◆ TEXT SEGMENT
Like any drug, cannabis can affect different people in different ways, especially regarding mental health. While some will experience relief from anxiety and depression, others may experience the opposite. As with anxiety, some report their sleep is hindered rather than helped by medical marijuana use. 

People with a family history of mental health challenges might find that cannabis use heightens those feelings. After all, cannabis is still a drug. You should definitely consult with your medical professional before using it.

Finally, there is concern about the possibility that medical marijuana use, particularly when inhaled, can reduce lung capacity. Any form of smoke, whether it be from cigarettes, burning wood, or marijuana, can harm the human lungs. 

According to the American Lung Association, though, “it’s not possible to establish whether these occur more frequently among marijuana smokers than the general population.”

In most cases, the risks parallel the amount of the substance consumed. Moderate usage of controlled amounts of medical marijuana seems to show limited damage to the lungs and other parts of the body. 

Medical Marijuana Use in Professional Sports 

In December 2020, the National Basketball Association (NBA) announced it wouldn’t test its players for marijuana use during the upcoming 2021 season. The move could be a precursor to eliminating marijuana testing altogether as other professional sports leagues have done in recent years. 

Drug testing in athletic programs is intended to eliminate the unfair advantage that anabolic steroids and other performance-enhancing drugs artificially make an athlete faster and stronger. Cannabis doesn’t have that effect on people.  

The NBA Players Association Executive Director Michele Roberts has said that “it is not necessary for us to know if players test positive for marijuana.” The inference helps build the case that marijuana is not a performance-enhancing drug. 

Here’s a breakdown of the latest stance the top professional sports have taken on cannabis use by its players and the current response to a positive test. 

League Response
NHL (National Hockey League) Cannabis is not a banned substance in the NHL. If a player is found to have “unusually high levels of THC” in their system, he will get substance abuse assistance. No fines or suspensions. 
MLB (Major League Baseball) Cannabis was removed from the official banned substances list in 2019. The MLB was among the first professional sports leagues to do so.

◆ WHAT YOU ARE ASKED TO DO
From the passage on medical marijuana, repeat word for word the stretch that begins with the words "Drug testing in" and ends with the words "effect on people.".

◆ DATA
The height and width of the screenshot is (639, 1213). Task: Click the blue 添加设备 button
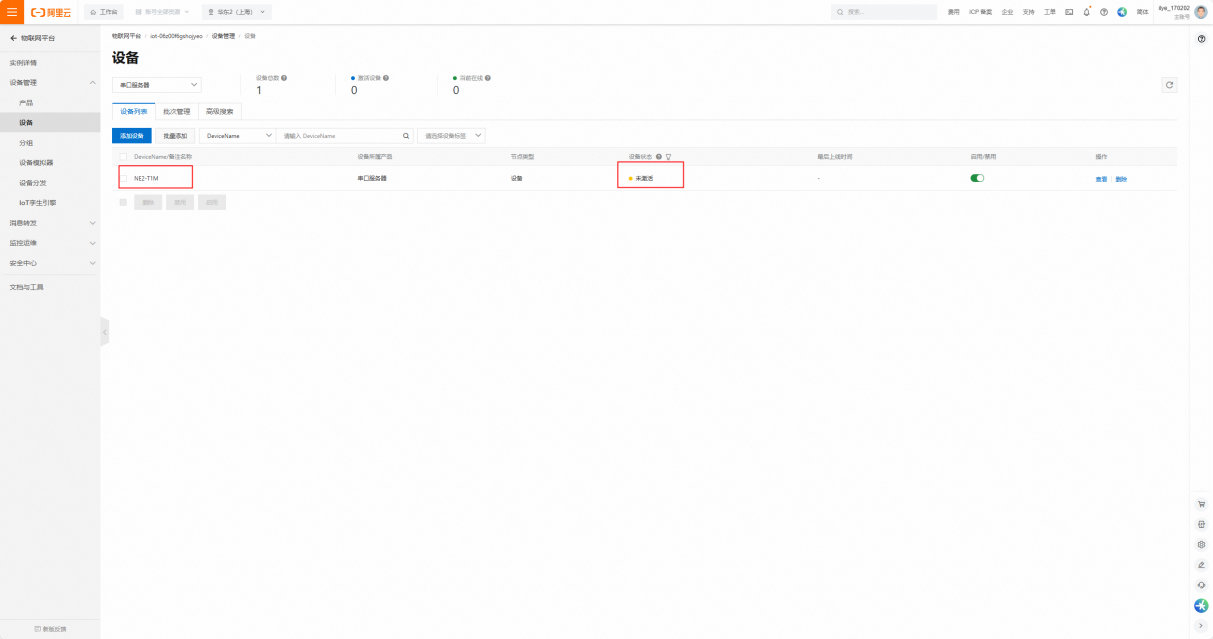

◆ RESPONSE TO THE TASK
Drug testing in athletic programs is intended to eliminate the unfair advantage that anabolic steroids and other performance-enhancing drugs artificially make an athlete faster and stronger. Cannabis doesn’t have that effect on people.